Required work:
Please rewrite the material, starting with the line containing "Given: Click the hamburger" and going on through the end, with "hamburger menu" changed to "navigation menu" and everything else kept the same. Give only those lines, with the pictures left out.

Exercise inputs:
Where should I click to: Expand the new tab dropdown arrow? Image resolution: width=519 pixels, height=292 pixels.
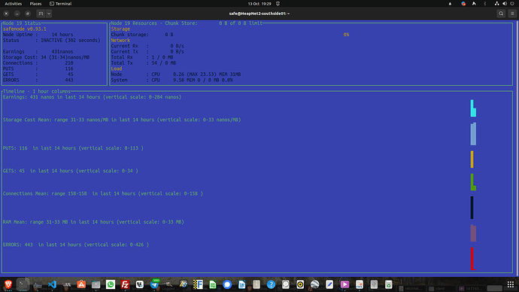click(x=49, y=14)
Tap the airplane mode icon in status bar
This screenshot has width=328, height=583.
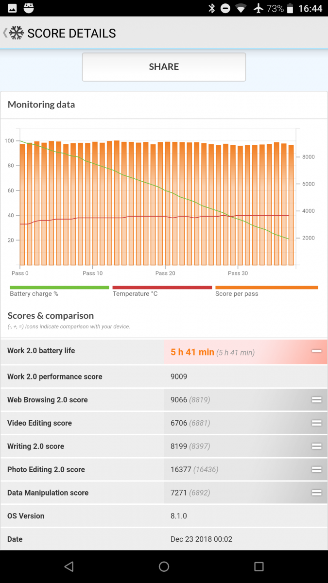pyautogui.click(x=259, y=8)
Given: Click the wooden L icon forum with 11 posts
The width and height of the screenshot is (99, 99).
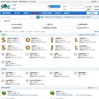Looking at the screenshot, I should click(76, 40).
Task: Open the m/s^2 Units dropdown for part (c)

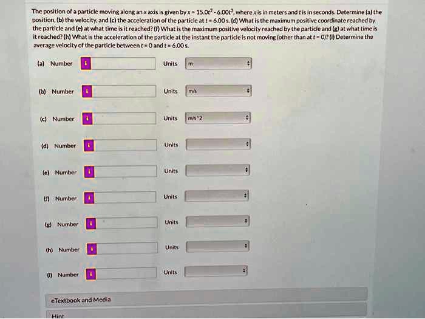Action: point(218,118)

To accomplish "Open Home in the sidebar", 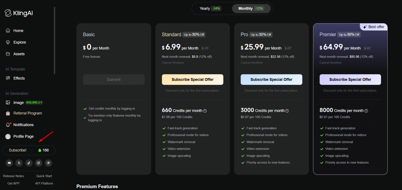I will click(18, 31).
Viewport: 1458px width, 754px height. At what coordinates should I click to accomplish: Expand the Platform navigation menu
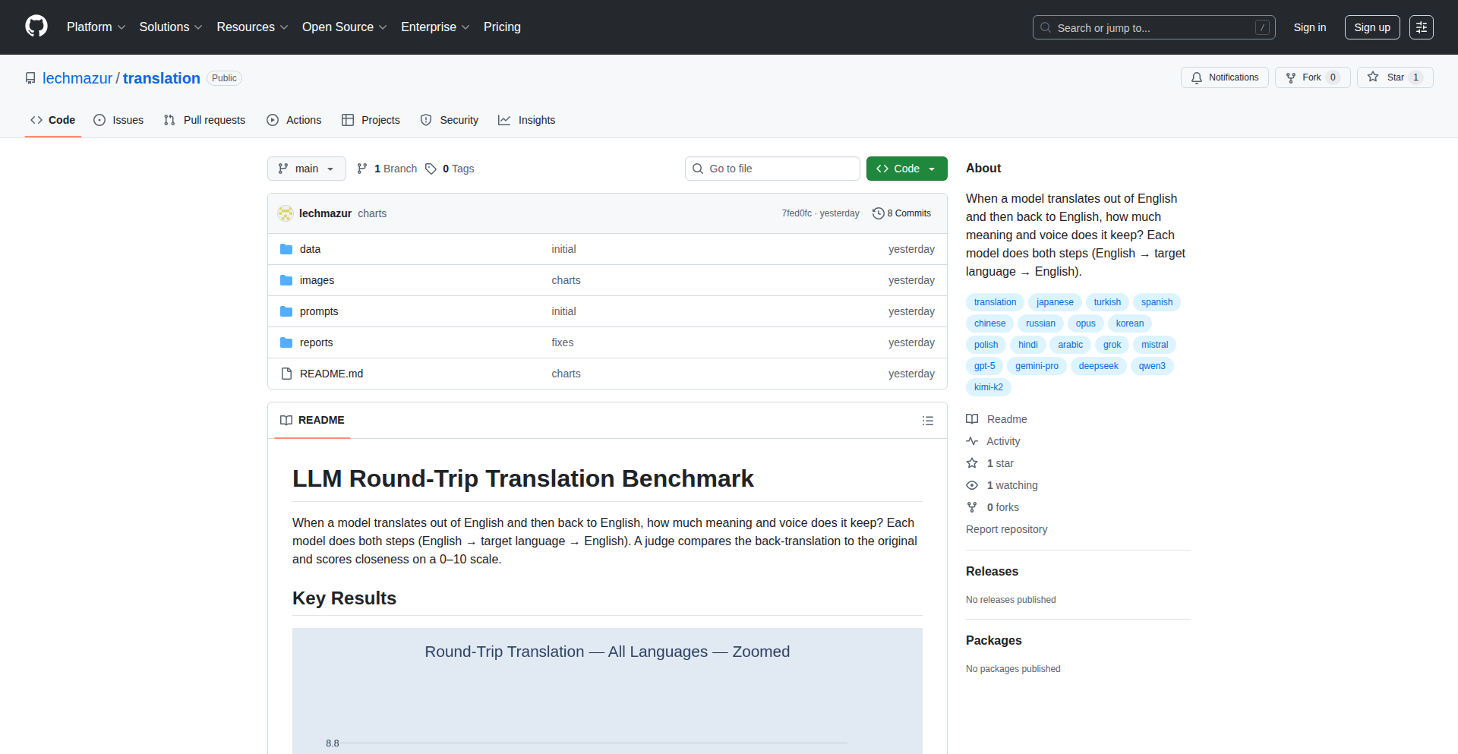coord(96,27)
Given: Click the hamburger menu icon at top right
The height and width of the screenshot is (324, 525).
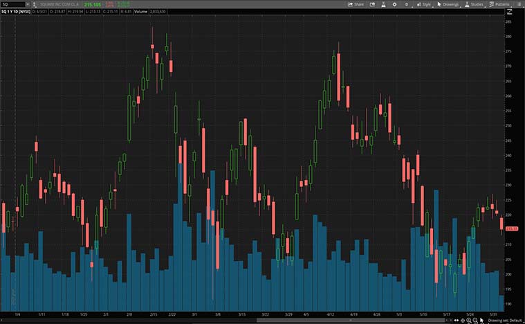Looking at the screenshot, I should click(x=519, y=4).
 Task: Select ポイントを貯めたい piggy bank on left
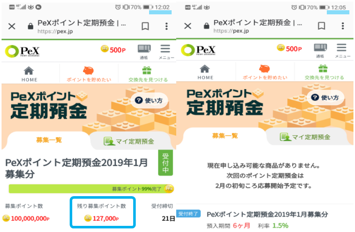pyautogui.click(x=89, y=74)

Output of the exercise:
Given: Click the navigation menu icon at top right
The height and width of the screenshot is (324, 525).
Looking at the screenshot, I should click(x=519, y=4).
 Task: Select ポイントを貯めたい piggy bank on left
pyautogui.click(x=89, y=74)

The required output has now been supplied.